From movement to cognitive maps: recurrent neural networks reveal how locomotor development shapes hippocampal spatial coding
Marco P Abrate ⋅ Laurenz Muessig ⋅ Joshua Bassett ⋅ Hui Tan ⋅ Francesca Cacucci ⋅ Thomas Wills ⋅ Caswell Barry
The hippocampus contains neurons whose firing correlates with an animal's location and orientation in space. Collectively, these neurons are held to support a cognitive map of the environment, enabling the recall of and navigation to specific locations. Although recent studies have characterised the timelines of spatial neuron development, no unifying mechanistic model has yet been proposed.

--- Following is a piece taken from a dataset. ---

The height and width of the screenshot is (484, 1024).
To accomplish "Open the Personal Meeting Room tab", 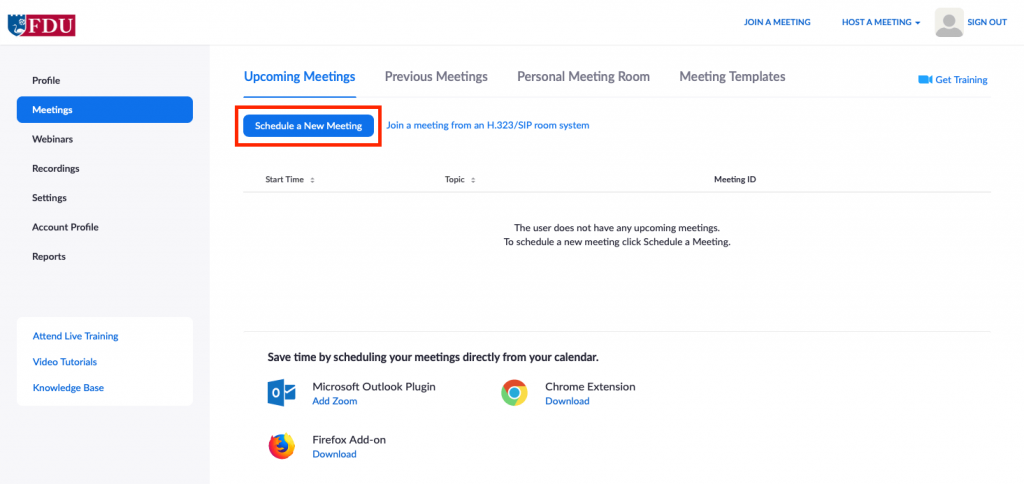I will 583,76.
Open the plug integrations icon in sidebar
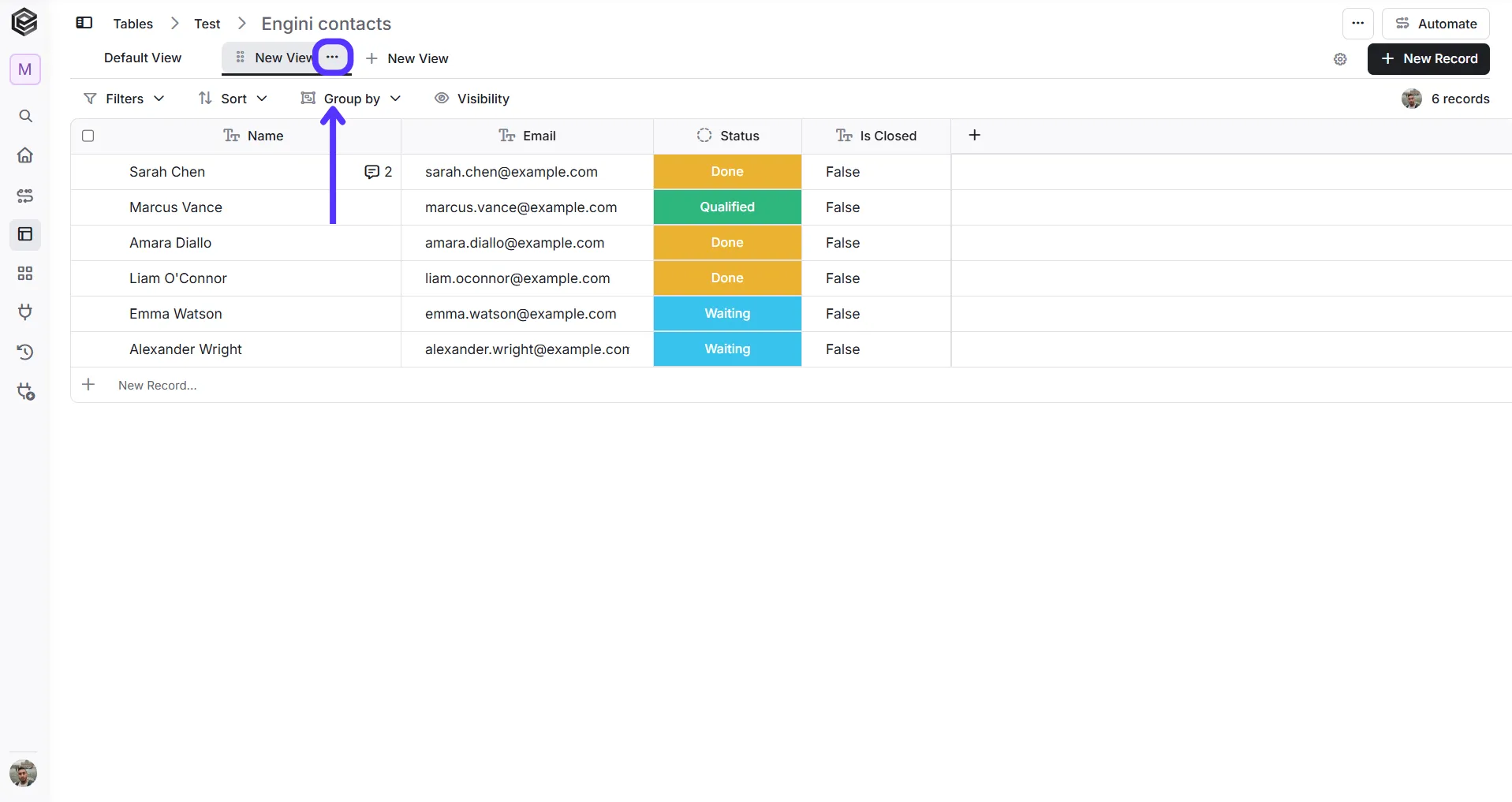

Moreover, the processes driving the emergence of spatial representations in the hippocampus remain unclear (Tan et al., 2017). Here, we combine computational analysis of postnatal locomotor development with a recurrent neural network (RNN) model of hippocampal function to demonstrate how changes in movement statistics -- and the resulting sensory experiences -- shape the formation of spatial tuning. First, we identify distinct developmental stages in rat locomotion during open-field exploration using published experimental data. Then, we train shallow RNNs to predict upcoming visual stimuli from concurrent visual and vestibular inputs, exposing them to trajectories that reflect progressively maturing locomotor patterns. Our findings reveal that these changing movement statistics drive the sequential emergence of spatially tuned units, mirroring the developmental timeline observed in rats. The models generate testable predictions about how spatial tuning properties mature -- predictions we confirm through analysis of hippocampal recordings. Critically, we demonstrate that replicating the specific statistics of developmental locomotion -- rather than merely accelerating sensory change -- is essential for the emergence of an allocentric spatial representation. These results establish a mechanistic link between embodied sensorimotor experience and the ontogeny of hippocampal spatial neurons, with significant implications for neurodevelopmental research and predictive models of navigational brain circuits.